On rapporte que les premières apparitions de la bête du lac remontent au début de la colonisation, vers 1874. Aussi, plusieurs habitants s’abstiennent de naviguer par crainte de la mystérieuse bête. Et, de père en fils, la nouvelle se transmet.

Toutefois, l’histoire ne fit pas grand bruit. C’est surtout en 1957-1958, lors du dynamitage effectué pour la rénovation de la route 289 qui borde le lac, que les apparitions se multiplièrent. La rumeur se répandit comme la foudre, les médias s’emparèrent de l’affaire et les journalistes affluèrent de toutes parts.

« Monstre marin », « vache marine », « serpent de mer », « ogopogo », « mantouche », « crocodile » et « lamantin »: tels sont les noms attribués à l’étrange créature.

La chasse est dès lors ouverte et le inistre des Pêcheries émet un permis spécial à quiconque veut capturer l’animal.
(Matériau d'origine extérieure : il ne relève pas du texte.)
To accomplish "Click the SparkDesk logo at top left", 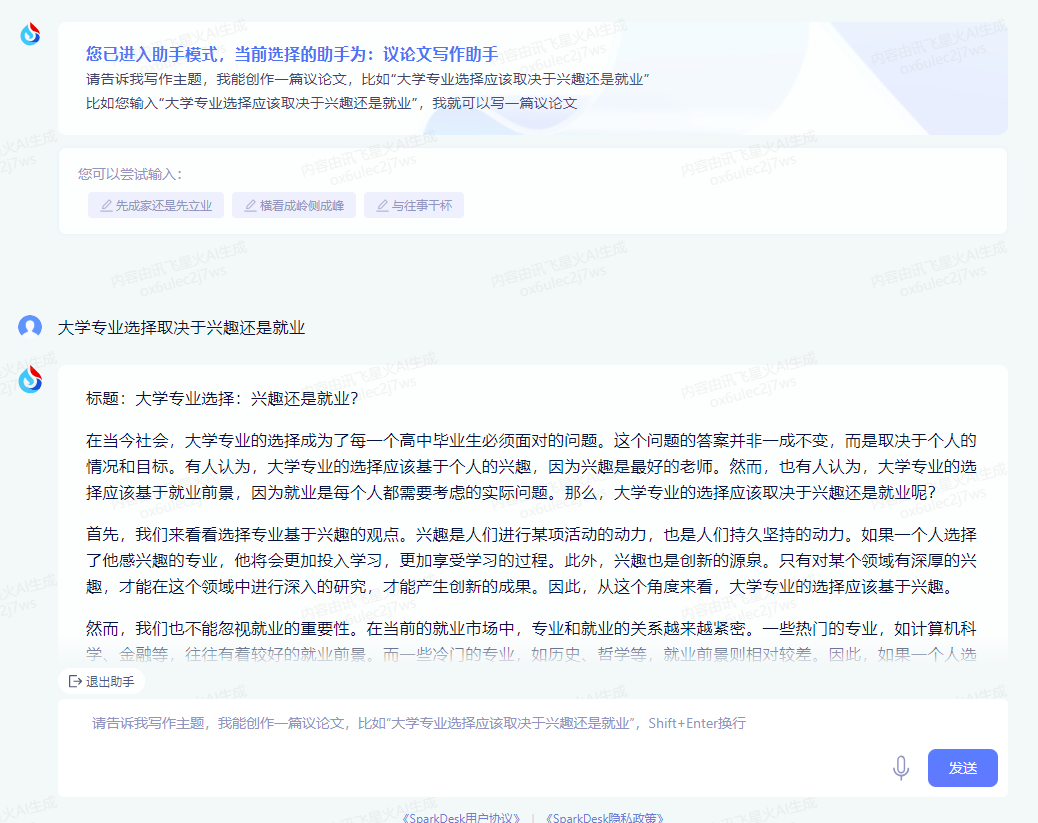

La presse offre même une récompense de 100.00$, soit pour la prise ou pour une photographie afin de déchirer le voile entourant cette présence intrigante dans le lac.

Notre acolyte se cacherait dans une caverne souterraine à la pointe du lac, près de la rivière Boucanée. Cette caverne conduirait à un autre lac sous la montagne où la bête pourrait y vivre et respirer à l’abri des regards.

Tout d’abord, bien qu’on n'ait pas vu souvent la bête du lac d’assez près, on décrit sa forme comme ressemblant au fond d’un canot renversé avec une crénelure au milieu du dos, de couleur brun ou noirâtre et sans poil. Plusieurs y reconnaissent un de ces esturgeons échappés d’un bassin d'élevage appartenant à un ancien curé du quartier St-Éleuthère.

La bête du lac, suite...

Certains chercheurs ont supposé qu’un gisement de gaz ou le jaillissement d’une source d’eau au fond du lac serait à l’origine du mystère. Puis, on a cru à des arbres morts, dépouillés de leurs écorces et enfoncés debout; ces derniers mesurant jusqu’à 15 mètres de hauteur pourraient se détacher du fond, percer la surface du lac quelques secondes puis couler à pic. Ce vieux bois chargé d’eau étant entraîné au fond par les nombreux courants sous-marins observés.

La nouvelle est parvenue aux oreilles des japonais. Ces premiers avaient l’intention de venir explorer le lac mais les torontois les ont devancés; ces derniers sont venus faire leur propre expédition. D’après les relevés effectués à l’aide de leur sonde à ultrason, ils conservent précieusement l’original d’un graphique où apparaît une masse d’environ 8 mètres de longueur qui est passée à 6 ou 7 mètres sous leur embarcation motorisée.

Malgré tout ce qu’on peut penser de ce fait étrange, il en reste quelque chose dans l’esprit de plusieurs québécois qui traduisent leur connaissance de ce petit coin du bas du fleuve en échappant des mots: « Ah oui! Le monstre », dès qu’ils entendent prononcer le nom « Pohénégamook ».

C’est lors des célébrations du centenaire du quartier St-Éleuthère en 1974, que la bête a été baptisée « Ponik ». Son effigie a été reproduite par un artisan de la région et tout au long des festivités, Ponik était à la place d’honneur. De là, est né le festival Ponik et lequel se déroule une fois l’an, durant la belle saison estivale.

À Pohénégamook il y a des plages et l’eau est bonne pour le bain et « Ponik n’a d’ailleurs jamais croqué personne ».